3. Durante un tiempo fantaseé con que yo era un hombre de placeres sencillos. Hablando con un amigo, incluso me pavoneaba de que mi felicidad consistía en tener mi familia a mi lado y en leer un volumen tras otro de En busca del tiempo perdido. Hoy sé que, aunque esta boutade fuera verdad, no por ello implicaría placeres sencillos. Pues en cuanto uno se para a pensar en lo que hace falta para disfrutar de la familia, se percata de que hay que dedicarle todas las horas del día, de que es un esfuerzo constante y continuo de reflexión, de análisis, de ilusión, de imaginación y disciplina, para que en el interior de tu casa y de tu alma emerja lo mejor de la especie humana, no lo peor; para que todos los miembros —padres e hijos— se relacionen de formas placenteras, movidos por la idea y el goce de un proyecto de vida en común. Hace falta, pues, haber entendido a Dewey (que la vida te haya preparado para entenderlo, esto es) y poder llevarlo a la práctica durante todas las horas del día. Algo similar sucede con el disfrute de En busca del tiempo perdido. Para escribirlo, Proust permaneció encerrado doce años de su vida, recluido en su habitación; ni infeliz ni atormentado, pero sí haciendo gala de una disciplina y capacidad de trabajo que, no por deseadas, comportaron un menor sacrificio.
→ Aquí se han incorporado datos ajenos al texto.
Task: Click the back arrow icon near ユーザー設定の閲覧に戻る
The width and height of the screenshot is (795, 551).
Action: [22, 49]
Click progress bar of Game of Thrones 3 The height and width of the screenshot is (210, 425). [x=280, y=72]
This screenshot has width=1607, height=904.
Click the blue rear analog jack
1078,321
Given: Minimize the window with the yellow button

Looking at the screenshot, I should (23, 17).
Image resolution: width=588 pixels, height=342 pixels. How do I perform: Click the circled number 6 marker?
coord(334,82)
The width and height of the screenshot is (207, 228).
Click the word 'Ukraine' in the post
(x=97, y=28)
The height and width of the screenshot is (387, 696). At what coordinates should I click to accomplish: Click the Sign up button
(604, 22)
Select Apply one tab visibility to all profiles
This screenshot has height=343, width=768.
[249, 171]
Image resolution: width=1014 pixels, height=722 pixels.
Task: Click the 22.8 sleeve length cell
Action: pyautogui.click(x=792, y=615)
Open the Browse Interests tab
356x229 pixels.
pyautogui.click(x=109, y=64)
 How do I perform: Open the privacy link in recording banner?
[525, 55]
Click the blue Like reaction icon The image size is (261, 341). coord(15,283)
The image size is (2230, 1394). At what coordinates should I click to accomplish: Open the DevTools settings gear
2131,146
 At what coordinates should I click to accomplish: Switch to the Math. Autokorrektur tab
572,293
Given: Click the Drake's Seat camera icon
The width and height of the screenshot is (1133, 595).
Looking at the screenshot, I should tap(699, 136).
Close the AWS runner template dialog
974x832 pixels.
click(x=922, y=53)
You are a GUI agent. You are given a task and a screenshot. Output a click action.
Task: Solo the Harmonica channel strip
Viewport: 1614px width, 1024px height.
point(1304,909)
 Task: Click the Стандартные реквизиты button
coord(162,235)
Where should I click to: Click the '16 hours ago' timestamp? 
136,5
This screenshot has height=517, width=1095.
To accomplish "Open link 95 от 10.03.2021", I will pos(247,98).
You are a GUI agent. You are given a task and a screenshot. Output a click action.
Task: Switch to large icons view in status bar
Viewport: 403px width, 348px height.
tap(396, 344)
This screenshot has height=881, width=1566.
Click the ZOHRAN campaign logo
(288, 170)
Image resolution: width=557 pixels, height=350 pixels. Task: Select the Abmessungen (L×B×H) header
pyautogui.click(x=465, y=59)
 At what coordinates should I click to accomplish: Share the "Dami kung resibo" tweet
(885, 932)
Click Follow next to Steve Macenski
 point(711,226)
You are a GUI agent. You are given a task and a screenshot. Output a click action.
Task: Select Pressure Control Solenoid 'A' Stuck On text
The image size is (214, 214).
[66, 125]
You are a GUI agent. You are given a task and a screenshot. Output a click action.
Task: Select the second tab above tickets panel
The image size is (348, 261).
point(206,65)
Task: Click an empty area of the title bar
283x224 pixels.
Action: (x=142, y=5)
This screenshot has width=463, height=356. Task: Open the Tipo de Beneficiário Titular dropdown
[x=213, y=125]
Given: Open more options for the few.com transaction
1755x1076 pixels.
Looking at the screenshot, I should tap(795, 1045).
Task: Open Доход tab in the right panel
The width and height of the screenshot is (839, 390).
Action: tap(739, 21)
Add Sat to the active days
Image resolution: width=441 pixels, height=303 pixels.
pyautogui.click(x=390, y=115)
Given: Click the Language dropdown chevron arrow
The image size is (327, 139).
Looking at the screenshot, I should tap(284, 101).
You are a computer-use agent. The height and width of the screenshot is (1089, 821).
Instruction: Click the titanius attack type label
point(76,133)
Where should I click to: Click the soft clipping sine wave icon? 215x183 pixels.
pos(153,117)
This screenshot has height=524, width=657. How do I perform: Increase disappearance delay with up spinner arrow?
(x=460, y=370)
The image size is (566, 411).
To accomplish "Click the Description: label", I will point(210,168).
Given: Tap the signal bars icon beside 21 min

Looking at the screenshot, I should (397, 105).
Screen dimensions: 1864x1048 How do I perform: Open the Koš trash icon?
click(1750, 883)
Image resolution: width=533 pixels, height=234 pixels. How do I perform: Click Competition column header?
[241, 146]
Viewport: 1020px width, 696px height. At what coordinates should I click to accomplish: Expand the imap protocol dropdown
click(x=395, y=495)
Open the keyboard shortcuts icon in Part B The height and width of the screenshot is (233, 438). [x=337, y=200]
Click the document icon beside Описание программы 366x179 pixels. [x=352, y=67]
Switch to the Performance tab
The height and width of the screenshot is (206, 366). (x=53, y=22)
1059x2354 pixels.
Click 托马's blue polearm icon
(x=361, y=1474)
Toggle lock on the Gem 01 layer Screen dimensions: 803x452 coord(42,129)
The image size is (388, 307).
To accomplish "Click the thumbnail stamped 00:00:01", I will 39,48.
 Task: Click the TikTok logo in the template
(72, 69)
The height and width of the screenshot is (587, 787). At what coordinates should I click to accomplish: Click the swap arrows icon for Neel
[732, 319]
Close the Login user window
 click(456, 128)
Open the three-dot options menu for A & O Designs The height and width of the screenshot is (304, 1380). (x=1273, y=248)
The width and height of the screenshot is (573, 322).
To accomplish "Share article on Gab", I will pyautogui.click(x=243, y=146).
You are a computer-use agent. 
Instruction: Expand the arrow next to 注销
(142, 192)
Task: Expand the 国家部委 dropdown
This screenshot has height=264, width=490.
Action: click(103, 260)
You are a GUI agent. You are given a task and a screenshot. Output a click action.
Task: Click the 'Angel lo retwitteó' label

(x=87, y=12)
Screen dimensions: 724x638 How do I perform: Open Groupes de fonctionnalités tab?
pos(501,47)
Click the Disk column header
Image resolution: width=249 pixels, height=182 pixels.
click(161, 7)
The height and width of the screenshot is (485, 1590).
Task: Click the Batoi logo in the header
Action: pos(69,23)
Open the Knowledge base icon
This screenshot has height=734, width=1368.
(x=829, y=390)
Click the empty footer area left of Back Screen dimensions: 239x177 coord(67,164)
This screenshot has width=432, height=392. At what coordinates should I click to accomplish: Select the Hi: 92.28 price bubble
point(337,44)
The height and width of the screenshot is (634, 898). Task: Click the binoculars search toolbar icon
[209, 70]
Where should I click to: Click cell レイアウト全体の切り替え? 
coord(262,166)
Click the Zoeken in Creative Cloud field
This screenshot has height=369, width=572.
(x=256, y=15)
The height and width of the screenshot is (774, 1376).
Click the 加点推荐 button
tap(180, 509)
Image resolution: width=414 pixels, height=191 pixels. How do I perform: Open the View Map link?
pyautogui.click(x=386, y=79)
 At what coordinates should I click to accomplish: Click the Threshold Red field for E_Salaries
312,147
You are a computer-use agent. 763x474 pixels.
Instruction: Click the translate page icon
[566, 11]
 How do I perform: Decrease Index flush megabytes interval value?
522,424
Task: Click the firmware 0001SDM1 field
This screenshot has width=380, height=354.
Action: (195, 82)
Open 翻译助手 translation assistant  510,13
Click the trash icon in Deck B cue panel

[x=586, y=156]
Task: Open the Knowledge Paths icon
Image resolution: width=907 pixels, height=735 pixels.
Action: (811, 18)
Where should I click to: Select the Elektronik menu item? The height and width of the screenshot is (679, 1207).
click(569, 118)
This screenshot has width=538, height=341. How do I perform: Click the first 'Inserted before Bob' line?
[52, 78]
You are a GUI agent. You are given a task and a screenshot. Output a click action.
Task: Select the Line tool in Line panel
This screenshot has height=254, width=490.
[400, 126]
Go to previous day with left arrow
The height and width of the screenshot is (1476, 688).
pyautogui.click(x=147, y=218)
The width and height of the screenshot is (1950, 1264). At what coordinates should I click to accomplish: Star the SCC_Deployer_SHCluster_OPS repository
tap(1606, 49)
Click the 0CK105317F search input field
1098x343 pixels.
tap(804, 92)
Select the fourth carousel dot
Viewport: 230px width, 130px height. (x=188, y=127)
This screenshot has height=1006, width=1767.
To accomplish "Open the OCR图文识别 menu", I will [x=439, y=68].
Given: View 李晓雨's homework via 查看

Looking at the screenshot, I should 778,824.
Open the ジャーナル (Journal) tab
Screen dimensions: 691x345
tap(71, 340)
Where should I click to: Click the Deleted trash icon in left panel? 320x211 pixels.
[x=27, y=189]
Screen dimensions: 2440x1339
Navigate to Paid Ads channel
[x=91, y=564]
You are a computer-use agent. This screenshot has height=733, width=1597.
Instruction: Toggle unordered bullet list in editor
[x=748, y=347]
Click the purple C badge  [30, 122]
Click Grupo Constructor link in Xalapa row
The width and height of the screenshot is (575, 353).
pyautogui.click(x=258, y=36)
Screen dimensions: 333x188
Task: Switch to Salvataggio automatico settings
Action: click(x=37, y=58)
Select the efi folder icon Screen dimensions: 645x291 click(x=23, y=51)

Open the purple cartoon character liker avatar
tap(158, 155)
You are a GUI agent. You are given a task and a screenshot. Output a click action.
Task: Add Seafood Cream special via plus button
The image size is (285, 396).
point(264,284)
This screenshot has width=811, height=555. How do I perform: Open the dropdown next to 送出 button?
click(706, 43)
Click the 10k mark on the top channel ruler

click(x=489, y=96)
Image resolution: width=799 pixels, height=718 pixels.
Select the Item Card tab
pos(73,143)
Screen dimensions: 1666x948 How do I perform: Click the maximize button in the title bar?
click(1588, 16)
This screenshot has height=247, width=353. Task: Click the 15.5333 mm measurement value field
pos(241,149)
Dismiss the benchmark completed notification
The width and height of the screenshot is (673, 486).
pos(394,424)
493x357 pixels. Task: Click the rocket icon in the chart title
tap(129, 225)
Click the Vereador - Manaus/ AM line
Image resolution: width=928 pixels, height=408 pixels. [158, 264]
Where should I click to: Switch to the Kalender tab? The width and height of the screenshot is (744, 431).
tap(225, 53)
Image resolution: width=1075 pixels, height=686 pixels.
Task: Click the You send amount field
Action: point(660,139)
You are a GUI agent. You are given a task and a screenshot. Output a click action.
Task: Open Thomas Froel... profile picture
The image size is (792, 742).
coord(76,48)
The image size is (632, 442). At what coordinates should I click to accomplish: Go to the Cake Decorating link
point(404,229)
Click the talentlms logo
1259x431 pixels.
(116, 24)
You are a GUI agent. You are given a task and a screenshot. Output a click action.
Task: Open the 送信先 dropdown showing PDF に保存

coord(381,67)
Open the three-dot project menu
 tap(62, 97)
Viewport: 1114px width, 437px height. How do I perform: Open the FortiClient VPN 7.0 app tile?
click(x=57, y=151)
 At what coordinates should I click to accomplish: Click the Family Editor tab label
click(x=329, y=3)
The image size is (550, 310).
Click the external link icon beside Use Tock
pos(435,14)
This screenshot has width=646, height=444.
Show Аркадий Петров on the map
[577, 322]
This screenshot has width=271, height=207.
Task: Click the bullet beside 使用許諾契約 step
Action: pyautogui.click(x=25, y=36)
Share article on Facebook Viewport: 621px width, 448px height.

Pero además, para acumular todas las experiencias que después volcó sobre sus páginas, Proust tuvo que vivir como vivió la burguesía acomodada de su época: hizo falta que su padre —médico— trabajara tanto como trabajó; que su familia materna fuese tan adinerada como lo fue; que su tía le dejara buena parte de su herencia y que Proust pudiese, así, vivir de rentas, acudiendo a tertulias, banquetes, fiestas, haciendo viajes, etc.; es decir, que tuviese una vida parasitaria por la que alguien tuvo, siempre, que pagar, para que él gozara primero y escribiera después. En otras palabras: fue necesario todo el sistema de clases de la Tercera República francesa, y el capitalismo, y el colonialismo en su conjunto para que Proust escribiera En busca del tiempo perdido y yo pudiera saborearlo en mi casa, muchísimos años después. Así que nada de placeres sencillos. Mi vida entera, la de Proust y acaso la larga historia de la humanidad, palpitan detrás de estos dos placeres sencillos.